The successful Boudin recall initiative had about 25% volunteer-collected signatures, according to recall spokesperson Lilly Rapson. The rest of the effort was outsourced to 2020 Ballcamp, a petition signing powerhouse.
That’s in contrast to the school board recall, who ran the paid signature gathering operation themselves, hiring “freelancers and then small signature gathering firms” to keep costs low, said Siva Raj, one of the recall leaders. They also had volunteers who gathered 40% of the signatures, including Man Kit Lam, who personally gathered over 12,000 signatures.
The vast majority of ballot initiatives rely on farming out the signature gathering process to a company similar to 2020 Ballcamp, said Nick Warshaw, a campaign finance expert at Loeb & Loeb. “It’s really rare to do what the school board recall did,” he said. “It is a surprisingly complex process and you have to stick to certain formats and rules.”
If the Chesa recall committee had wanted to bring down signature-gathering costs, they likely could have, said longtime local political analyst David Latterman.
“It’s possible the signature-gathering company knew [the recall Chesa committee] had a ton of money, and they jacked up the price,” Latterman said.
Even more, given the current focus on crime, obtaining signatures for a crime-related initiative should have been a slam dunk, said Latterman.
Indeed, a job posting online is paying $8 per signature for a ballot initiative to allow sports wagering, but only $3 per signature for an initiative to recall George Gascon, Los Angeles’ progressive district attorney who is facing a similar recall attempt.
2020 Ballcamp did not return multiple requests for comment.
Richie Greenberg, who ran a competing, low budget signature initiative that failed to qualify for the ballot, was able to get 49,611 signatures at $3.37 per signature.
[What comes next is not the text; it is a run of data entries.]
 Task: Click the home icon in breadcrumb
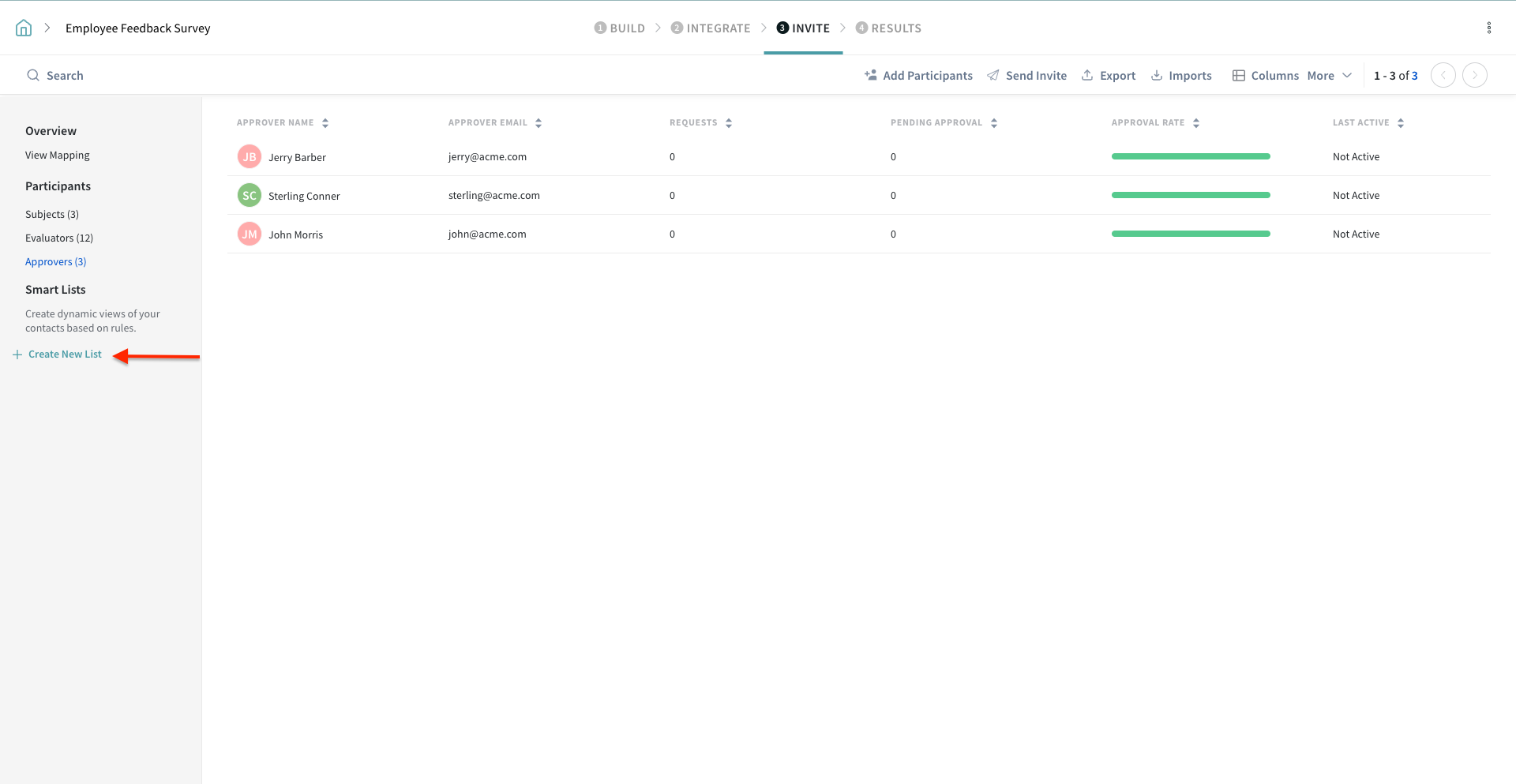click(24, 28)
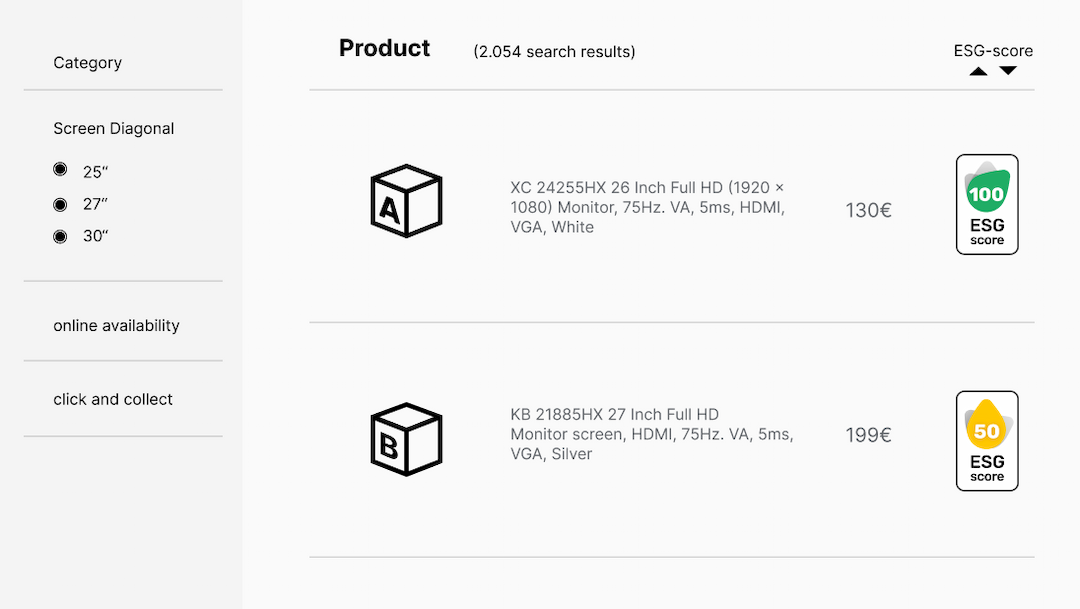The width and height of the screenshot is (1080, 609).
Task: Open product B cube image
Action: click(x=406, y=440)
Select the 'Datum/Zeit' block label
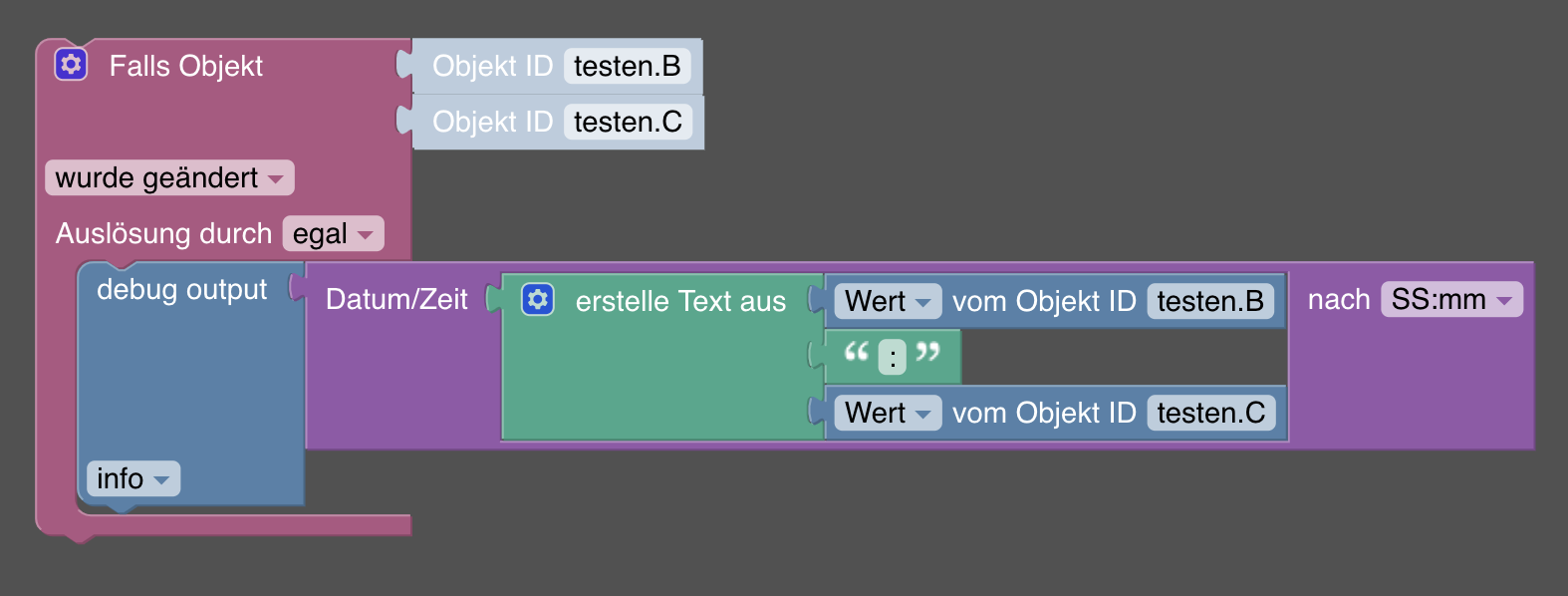The height and width of the screenshot is (596, 1568). [396, 300]
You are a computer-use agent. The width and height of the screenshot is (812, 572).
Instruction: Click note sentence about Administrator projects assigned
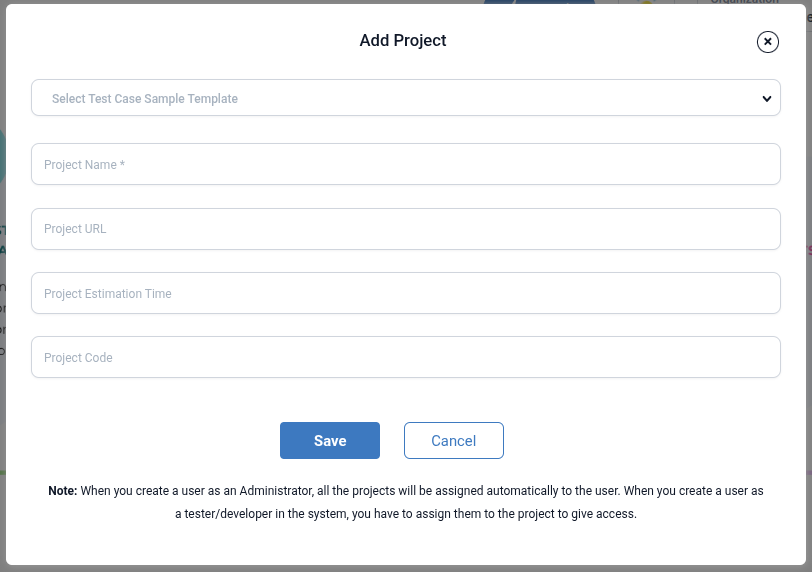click(350, 491)
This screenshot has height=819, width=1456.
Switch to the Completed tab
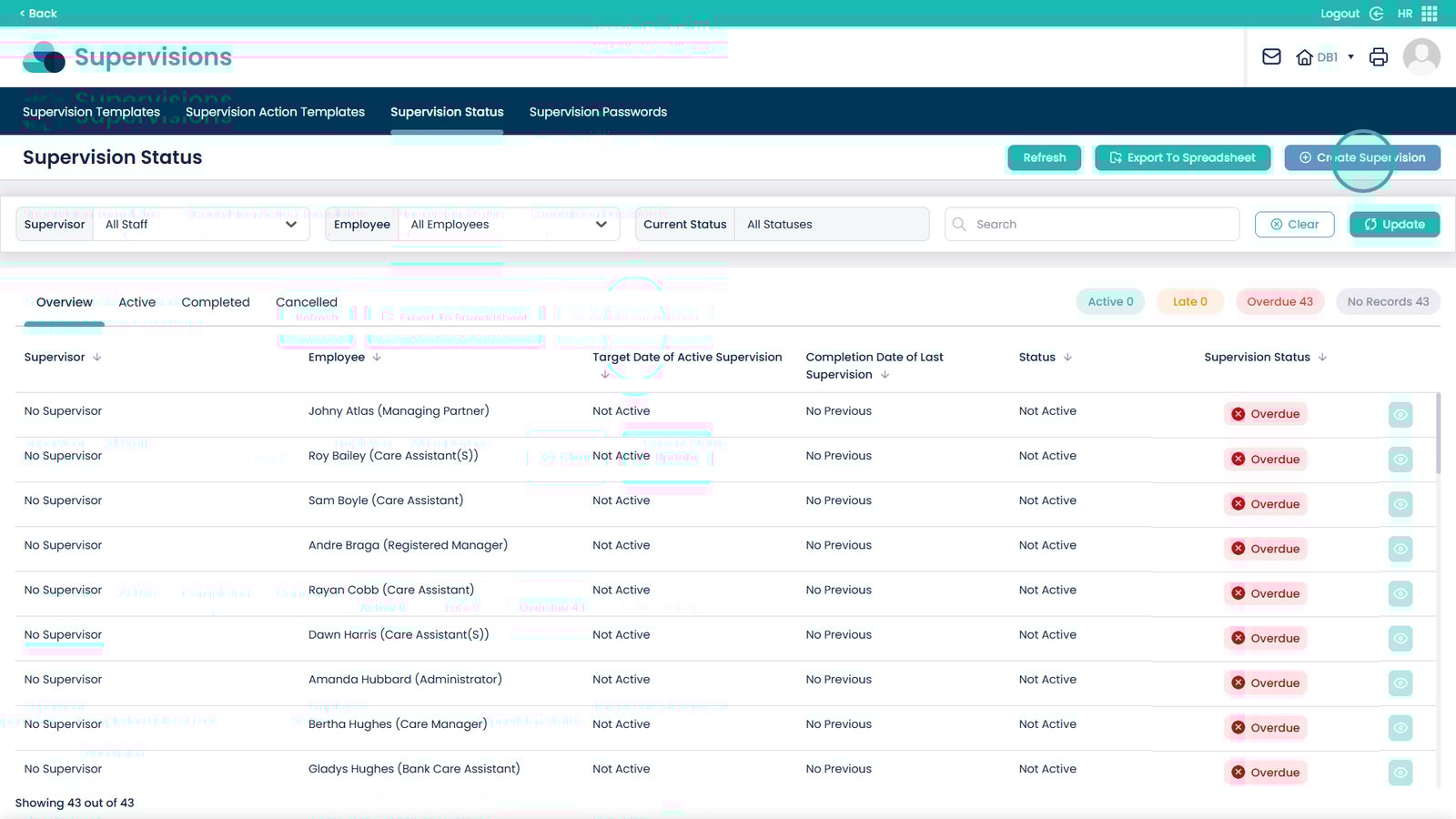(x=216, y=302)
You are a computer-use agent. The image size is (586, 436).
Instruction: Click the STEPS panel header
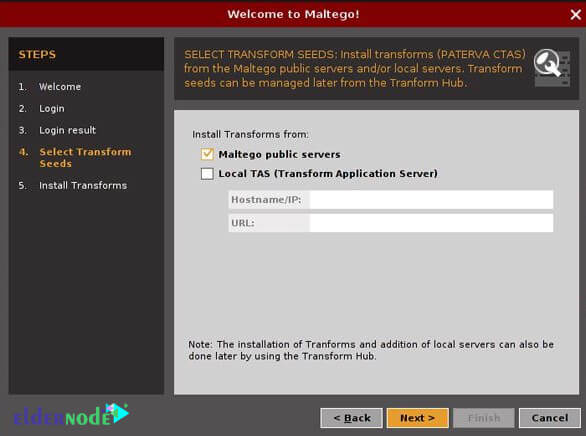pyautogui.click(x=86, y=55)
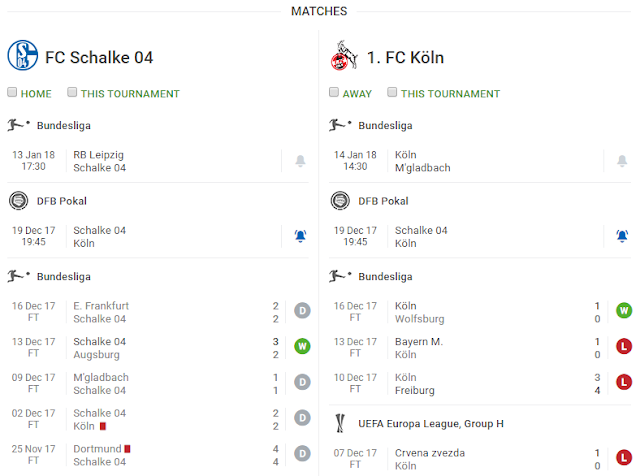This screenshot has width=640, height=476.
Task: Click the FC Schalke 04 club crest
Action: (23, 56)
Greenberg attributed the low cost to not having paid signature gatherers, only a volunteer staff of 26 that relied on sending snail mail and engaging in online marketing, in addition to in-person signature signing at farmer’s markets.
Outsourced signature-gathering companies like 2020 Ballcamp have different tactics: instead of using passionate volunteers to educate and find the voters who will care, they will rely on on-demand workers and tried-and-true tactics to get people to sign petitions as quickly as possible. One website online for professional signature gatherers advises petitioners never to answer more than two questions about a petition because those people “never sign petitions” and to “cut off anybody who wants to chat” to be efficient.
And with the clock ticking on submitting thousands of signatures, the pay-to-play method is worth it for those who have the money, Latterman said.
“It’s what happens when a guy hands you a million dollars, and you don’t want to have to worry about it,” he said.